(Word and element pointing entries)

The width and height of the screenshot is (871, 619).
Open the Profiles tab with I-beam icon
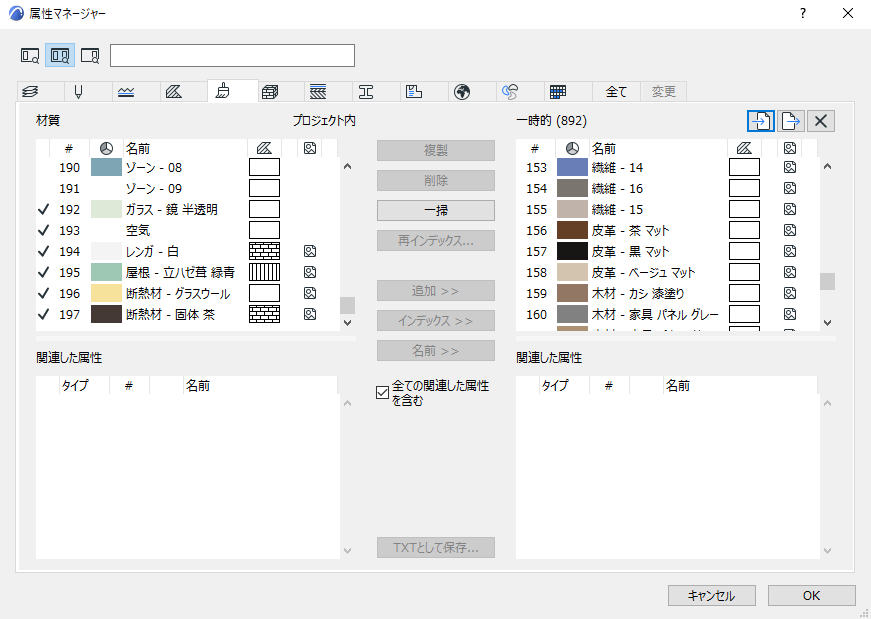coord(366,92)
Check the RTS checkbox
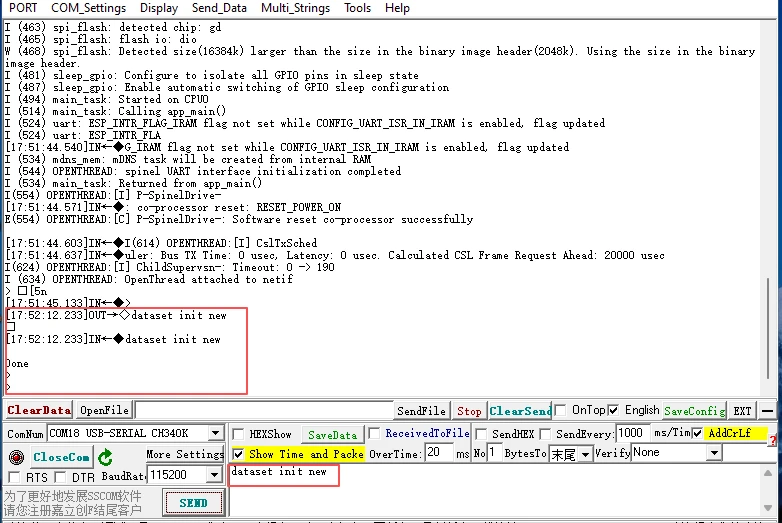This screenshot has width=782, height=523. coord(15,478)

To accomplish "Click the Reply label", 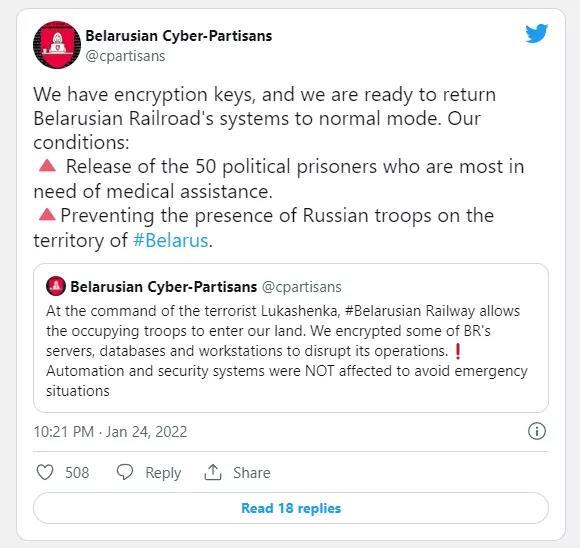I will pos(163,473).
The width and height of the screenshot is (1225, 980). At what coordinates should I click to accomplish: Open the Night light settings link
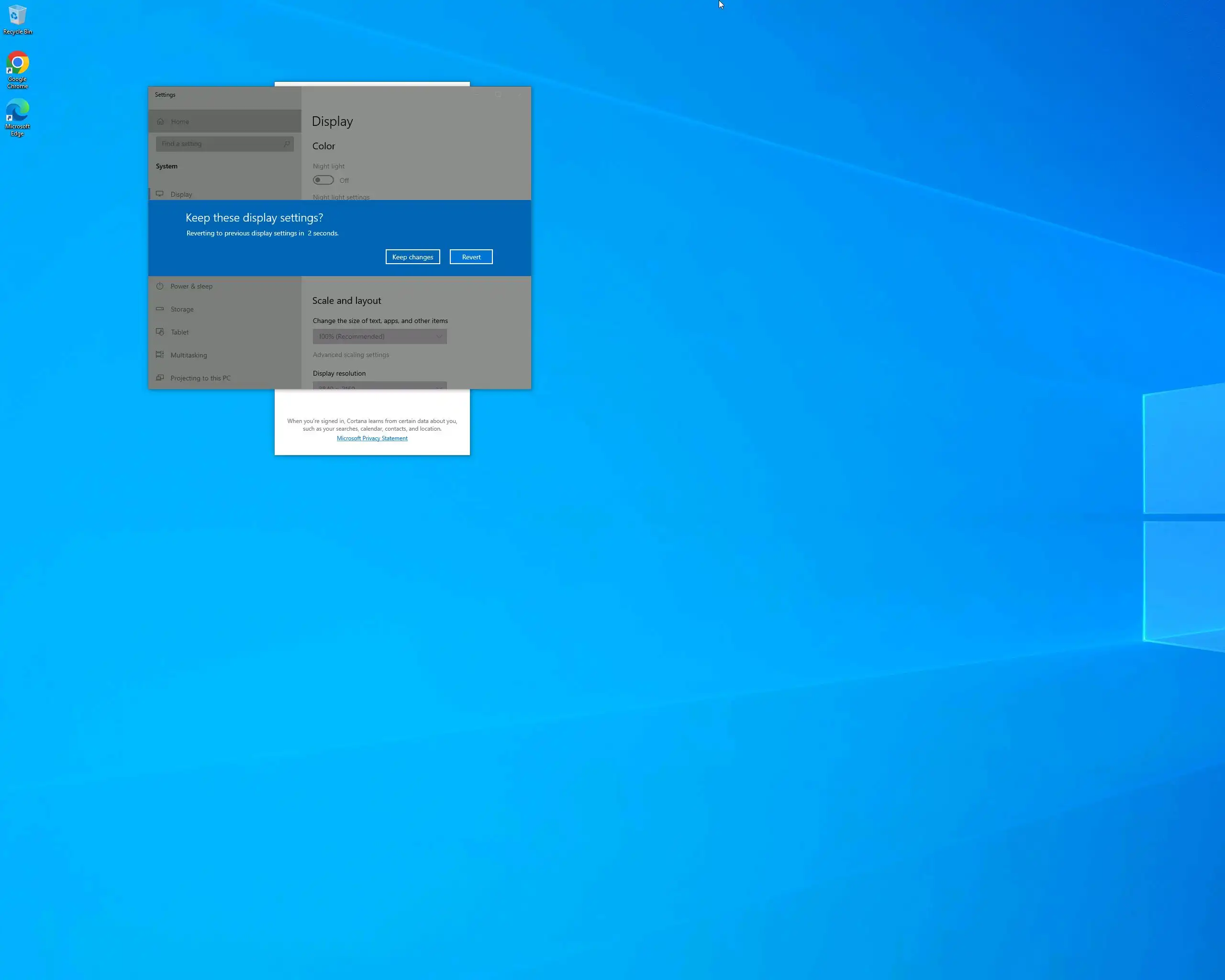pos(341,197)
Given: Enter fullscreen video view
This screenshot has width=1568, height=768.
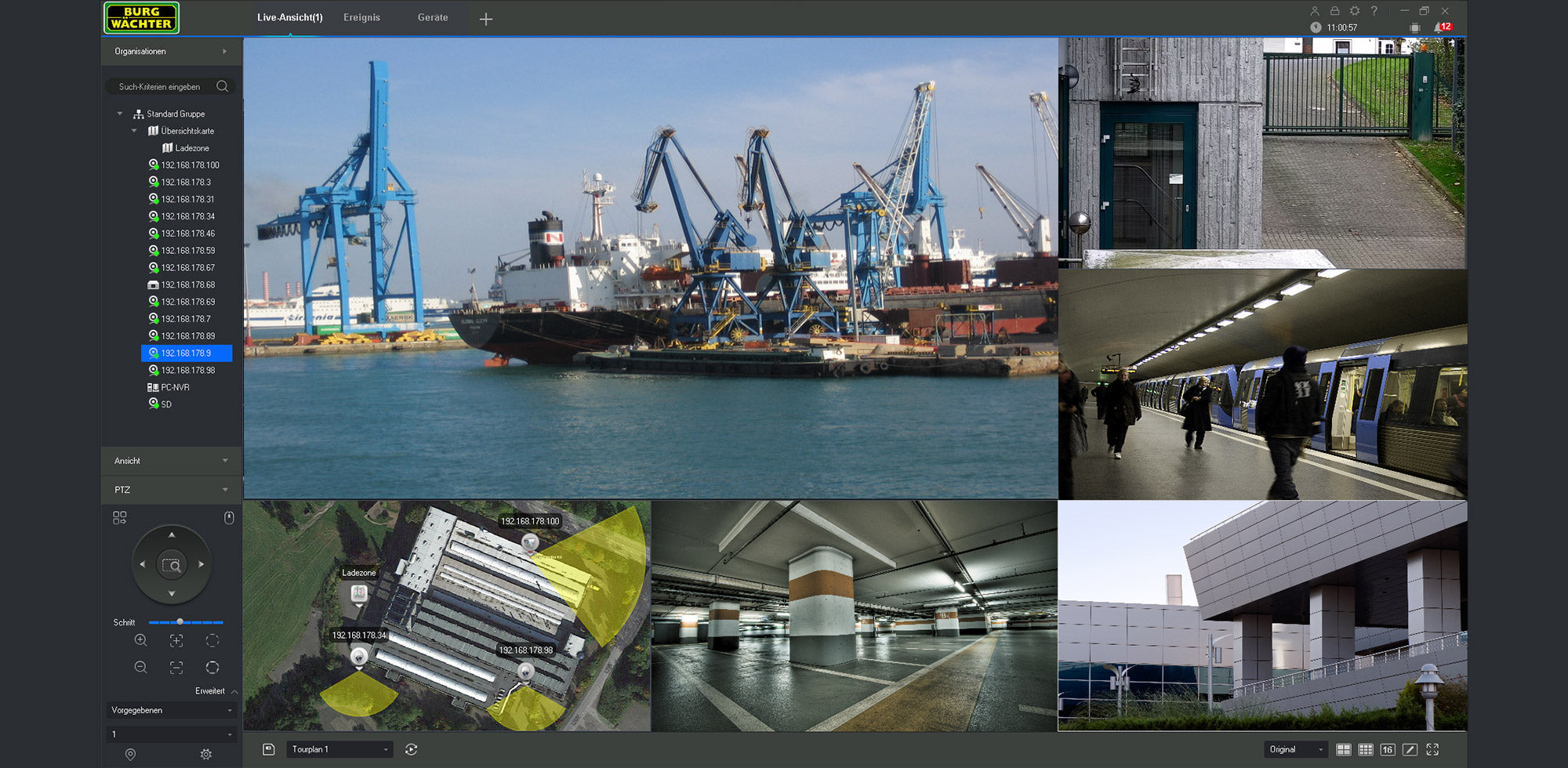Looking at the screenshot, I should [x=1432, y=750].
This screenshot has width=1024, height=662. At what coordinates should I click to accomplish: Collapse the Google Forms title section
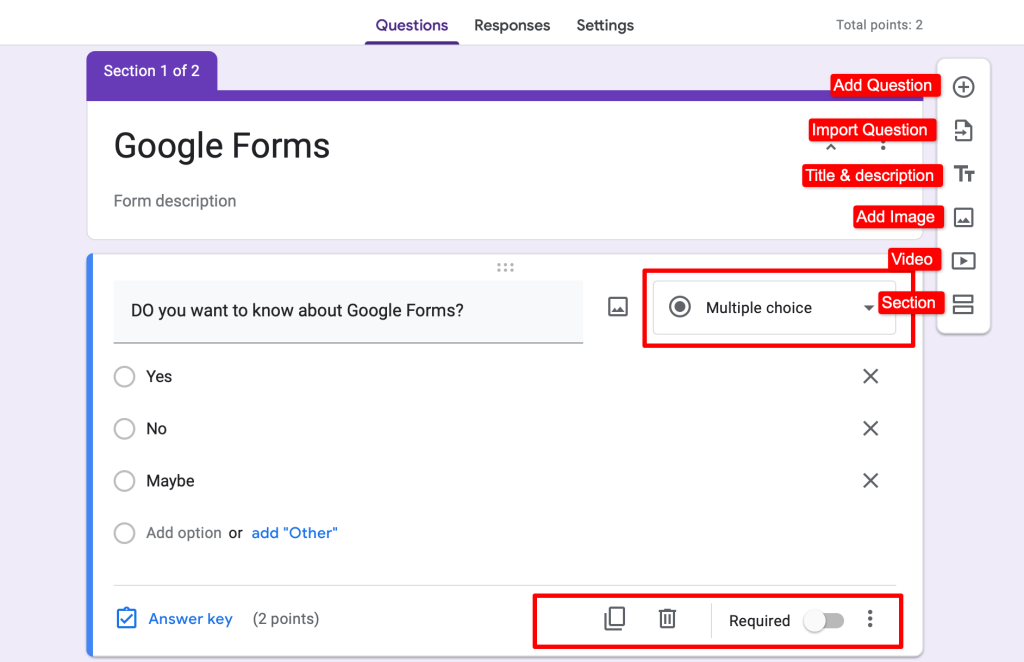[x=831, y=146]
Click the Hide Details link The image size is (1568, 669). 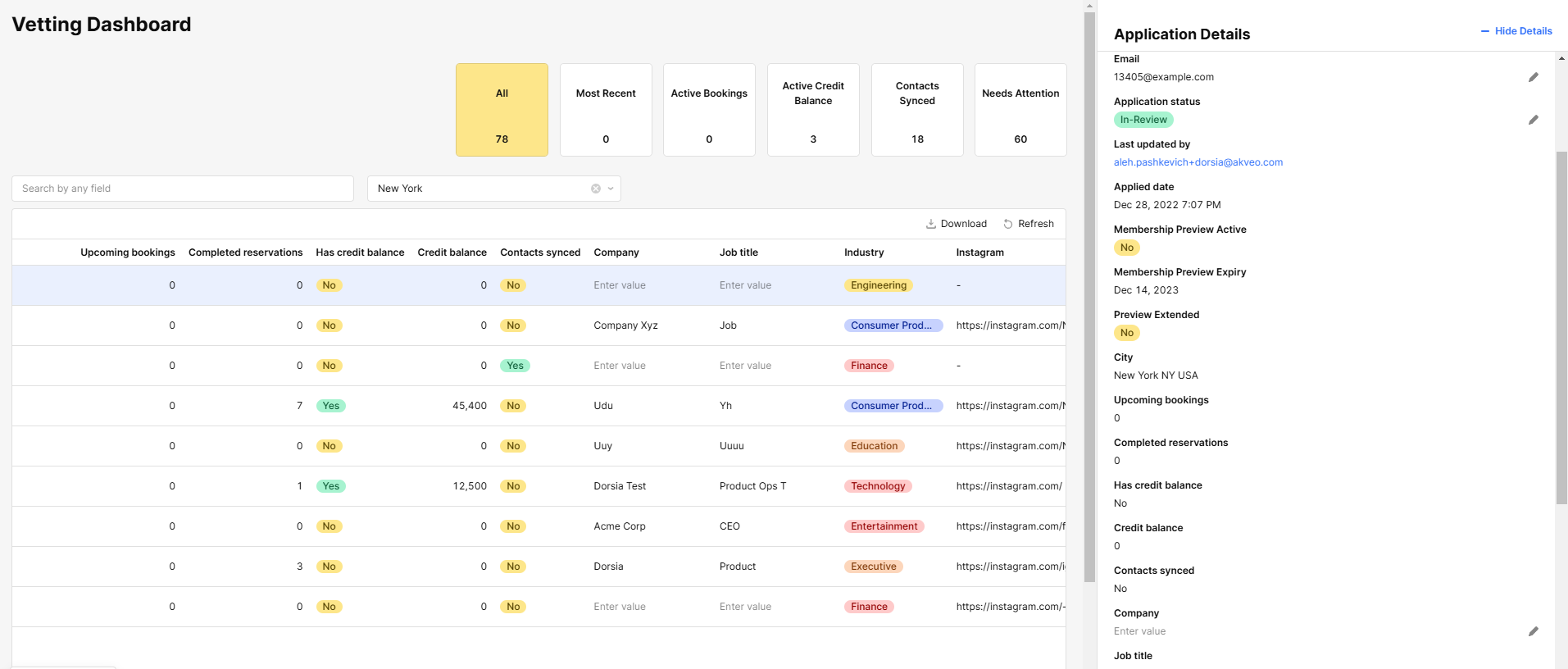click(1523, 31)
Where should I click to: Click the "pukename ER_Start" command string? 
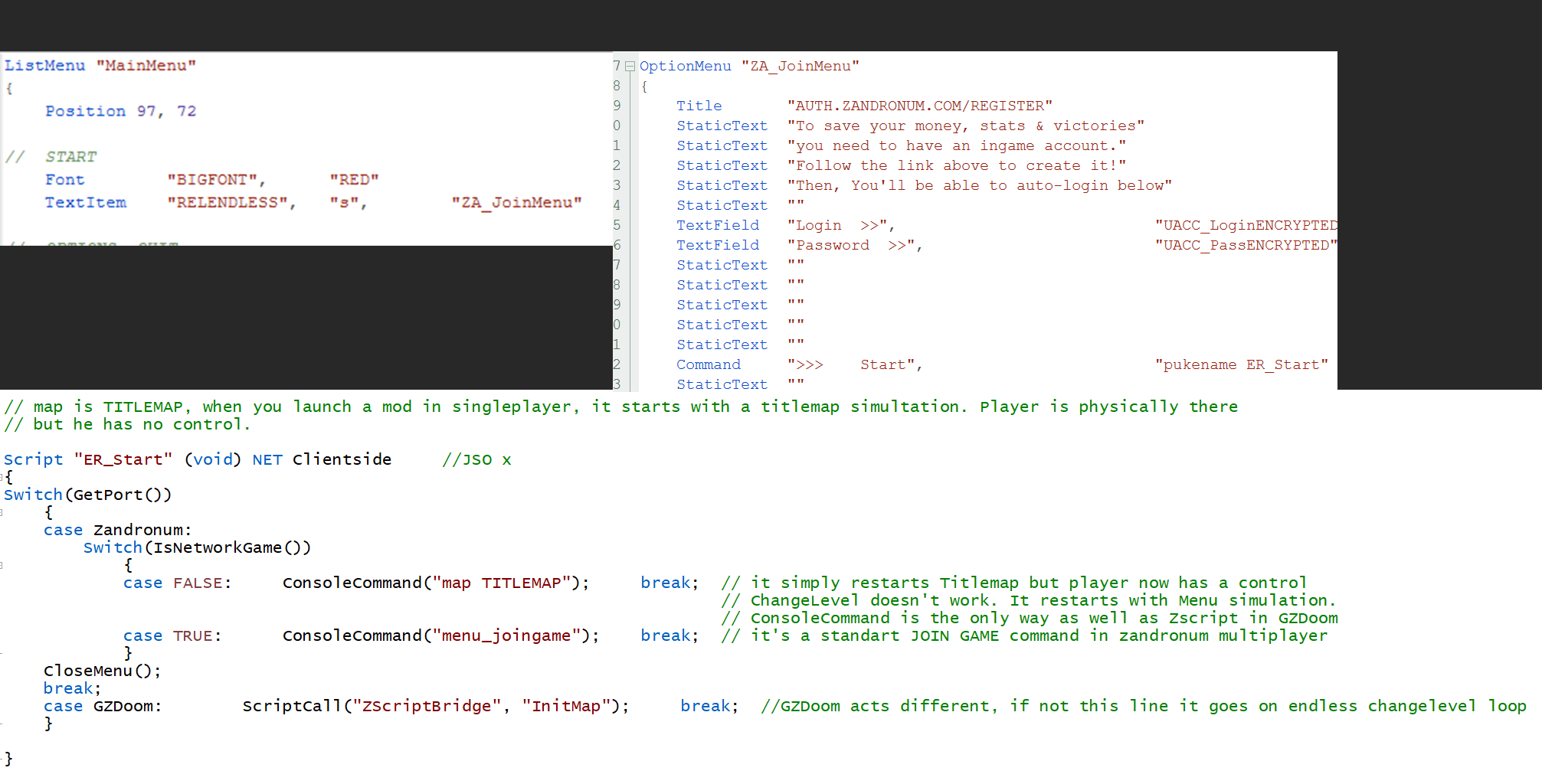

EXERCISE INSTRUCTIONS →
List every line of the records above that contains the word "what", matching case exactly.

FULL OUTPUT →
The width and height of the screenshot is (1225, 980). At what coordinates should I click to accomplish: Open the Night light settings link
This screenshot has width=1024, height=662. At what coordinates should I click to accomplish: Collapse the Google Forms title section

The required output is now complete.